If you are having any type of anesthesia, please stop using any of these nervines a week before. They can affect how the anesthesia works.

Valerian Root

Valerian root has long been used as a sedative and sleep aid. It can be a tea, a decoction or a tincture. Some people even use it as a foot soak. For me, this is one of those cases that prove the rule that you have to find the plants that work best for you and one size does not fit all. Valerian root, which I tried as a menopausal sleep aid, gives me three to four solid hours of sleep and then I am awake. Very awake! It is just too strong for me. My daughter reported that taking valerian root gives her some really intense dreams. I have made and used a valerian flower tincture and slept really well. Unfortunately, the flowers are hard to buy so I will be planting them in my garden this year. If you have real sleep issues, valerian may well help you.

Kava kava

I generally use kava kava as a tea. In my experience, it is more than a calmative, it is anti-spasmodic and when I have muscles spasms it has really helped. Kava is best used acutely, and has been said to help quit smoking. I do not drink it every day but do use it when my mini-seizures flare up or when I am in a lot of pain. I always have kava kava tea in my cupboard and use it a lot for neck spasms.

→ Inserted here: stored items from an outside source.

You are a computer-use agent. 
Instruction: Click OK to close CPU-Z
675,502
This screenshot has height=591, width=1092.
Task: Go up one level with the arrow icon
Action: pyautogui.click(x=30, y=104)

I hope you take the time to experiment with these plants and find the ones that help you. As you know, I am not a doctor, I am an herbalist. Please know this is not medical advice, but merely information and ideas that may be of help in living more comfortably in a hypermobile body. This information is not intended to take the place of personalized medical counseling, diagnosis and/or treatment by a trained physician. Herbs and other botanicals are presently classified by the Food and Drug Administration as foods, not as medicines.

  1. Breus, Michael J. PhD. “The Relaxing, Self-Promoting, Health-Boosting Powers of Lavender.” Aug 7, 2018 on the Sleep Doctor blog.